Let $G$ be a lattice Fuchsian group with parabolic elements, seen as a discrete subgroup of matrices $ g= \begin{pmatrix} \alpha & \overline{\beta} \\ \beta & \overline{\alpha} \end{pmatrix} $ with $|\alpha|^2-|\beta|^2=1$, acting on the Poincaré disc $U$. I am interested by the property (P) below.
Property (P) There exists a finite index (free) subgroup $G_0$ of $G$ whose Ford domain $D$ is an ideal polygon, that is it has all its vertices on the boundary of the disc.
The Ford domain $D$ of $G$ is the complement in $U$ of all isometric circles of $G$. The isometric circle of $g$ (not fixing the origin) is the circle with centre $-\overline{\alpha}/\beta$ and radius $1/|\beta|$.
Question 1 Does (P) hold for any Fuchsian lattice $G$ with parabolic elements? Are there counterexamples?
Arguing as in Theorem 5.4 of https://arxiv.org/pdf/0911.4957.pdf one can see the following fact.

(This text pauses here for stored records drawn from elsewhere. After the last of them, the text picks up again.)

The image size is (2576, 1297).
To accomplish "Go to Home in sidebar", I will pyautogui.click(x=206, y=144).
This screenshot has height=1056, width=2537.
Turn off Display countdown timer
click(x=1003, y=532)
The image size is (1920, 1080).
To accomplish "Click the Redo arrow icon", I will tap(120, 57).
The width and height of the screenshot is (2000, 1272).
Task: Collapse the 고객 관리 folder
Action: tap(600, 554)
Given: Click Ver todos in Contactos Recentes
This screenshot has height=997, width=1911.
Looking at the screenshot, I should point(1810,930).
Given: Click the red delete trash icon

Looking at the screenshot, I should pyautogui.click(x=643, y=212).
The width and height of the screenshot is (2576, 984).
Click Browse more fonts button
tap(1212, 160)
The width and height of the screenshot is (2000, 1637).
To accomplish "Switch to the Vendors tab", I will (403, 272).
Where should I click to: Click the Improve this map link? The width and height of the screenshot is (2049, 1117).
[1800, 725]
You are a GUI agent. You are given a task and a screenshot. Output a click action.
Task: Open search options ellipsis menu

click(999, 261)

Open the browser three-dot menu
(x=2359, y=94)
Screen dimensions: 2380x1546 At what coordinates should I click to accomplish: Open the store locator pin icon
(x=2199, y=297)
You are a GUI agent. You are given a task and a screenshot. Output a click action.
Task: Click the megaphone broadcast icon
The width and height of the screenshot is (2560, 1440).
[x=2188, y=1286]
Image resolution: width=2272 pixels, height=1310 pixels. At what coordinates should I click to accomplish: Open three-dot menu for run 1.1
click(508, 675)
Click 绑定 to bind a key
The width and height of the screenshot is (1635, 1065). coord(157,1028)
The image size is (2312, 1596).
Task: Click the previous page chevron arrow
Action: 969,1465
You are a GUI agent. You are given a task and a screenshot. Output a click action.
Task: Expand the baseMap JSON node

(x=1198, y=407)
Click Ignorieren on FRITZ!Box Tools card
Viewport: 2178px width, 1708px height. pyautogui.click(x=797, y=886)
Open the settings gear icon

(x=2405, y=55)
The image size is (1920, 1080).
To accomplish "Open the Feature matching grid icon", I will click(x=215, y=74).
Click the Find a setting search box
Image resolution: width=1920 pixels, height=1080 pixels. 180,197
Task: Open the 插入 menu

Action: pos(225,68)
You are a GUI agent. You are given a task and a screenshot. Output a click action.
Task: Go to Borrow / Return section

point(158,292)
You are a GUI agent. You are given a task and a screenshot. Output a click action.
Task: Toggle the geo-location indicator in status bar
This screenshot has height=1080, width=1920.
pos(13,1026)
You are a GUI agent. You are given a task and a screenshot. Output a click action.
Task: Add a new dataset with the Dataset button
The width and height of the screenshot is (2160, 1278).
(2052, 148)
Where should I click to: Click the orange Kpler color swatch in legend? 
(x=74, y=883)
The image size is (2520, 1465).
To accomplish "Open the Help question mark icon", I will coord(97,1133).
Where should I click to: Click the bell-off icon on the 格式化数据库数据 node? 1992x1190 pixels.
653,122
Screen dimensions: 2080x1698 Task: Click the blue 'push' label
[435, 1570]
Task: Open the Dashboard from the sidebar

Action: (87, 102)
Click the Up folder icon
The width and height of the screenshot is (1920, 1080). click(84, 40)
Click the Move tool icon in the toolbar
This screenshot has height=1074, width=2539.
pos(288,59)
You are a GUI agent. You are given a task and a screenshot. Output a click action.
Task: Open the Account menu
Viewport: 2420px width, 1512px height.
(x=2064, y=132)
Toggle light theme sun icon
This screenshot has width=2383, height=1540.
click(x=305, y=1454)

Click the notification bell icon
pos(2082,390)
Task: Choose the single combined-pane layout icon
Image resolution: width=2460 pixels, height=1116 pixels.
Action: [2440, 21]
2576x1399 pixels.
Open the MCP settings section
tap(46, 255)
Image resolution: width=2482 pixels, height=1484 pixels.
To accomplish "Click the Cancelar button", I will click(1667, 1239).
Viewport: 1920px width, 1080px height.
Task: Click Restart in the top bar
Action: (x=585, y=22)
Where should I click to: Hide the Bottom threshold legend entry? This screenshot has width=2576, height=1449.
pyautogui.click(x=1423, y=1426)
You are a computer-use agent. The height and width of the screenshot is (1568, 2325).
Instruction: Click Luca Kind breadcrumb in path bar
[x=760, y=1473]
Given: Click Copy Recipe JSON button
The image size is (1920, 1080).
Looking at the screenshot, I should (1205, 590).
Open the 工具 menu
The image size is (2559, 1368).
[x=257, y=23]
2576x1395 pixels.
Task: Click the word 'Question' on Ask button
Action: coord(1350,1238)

Fact 2 Let $Q$ be an ideal polygon with finitely many sides, such that a side $L$ is a diameter of $U$ (that is it contains the origin). Let $H$ be the group generated by the reflections in the sides of $Q$. Let $G$ be the index $2$ subgroup of orientation preserving elements of $H$. Then $G$ has Property (P) with $G_0=G$.
Question 3 Can you find a larger class of groups satisfying (P)? (for all groups as in Fact 2 the quotient $U/G$ is a punctured sphere).
Finally I resume from https://arxiv.org/pdf/0911.4957.pdf some elements of the proof of Fact 2.
All angles at vertices of $Q$ are equal to $0$, thus $H$ is discrete. Hence $G$ is discrete too (section 9.8 in Beardon, "Geometry of Discrete Groups")
Let $\sigma_L$ be the reflection in the diameter $L$. Let $e_1,\dots,e_n$ be the sides of $Q$ other than $L$. Let $\sigma_j$ be the reflection in any such $e_j$. Set $D:=Q\cup\sigma_L(Q)$ and $s_j:=\sigma_L(e_j)$ for $j=1,\dots,n$. Then $g_j:=\sigma_L\circ\sigma_j$ are generators of $G$ pairing the sides $e_j$ and $s_j$ of $D$. Thus $D$ is a fundamental domain for $G$.
Any $g_j:=\sigma_L\circ\sigma_j$ is the composition of the reflection in the circle $e_j$ and the reflection in the line $L$. Thus $e_j$ is the isometric circle of $g_j$. Similarly $s_j$ is the isometric circle of $g_j^{-1}$. Hence $D$ contains the Ford domain of $G$. But both the Ford domain and $D$ are fundamental domains. Thus $D$ is the Ford domain of $G$. Such Ford domain is an ideal polygon.
Thanks for any insight on any possible extension of Property (P)!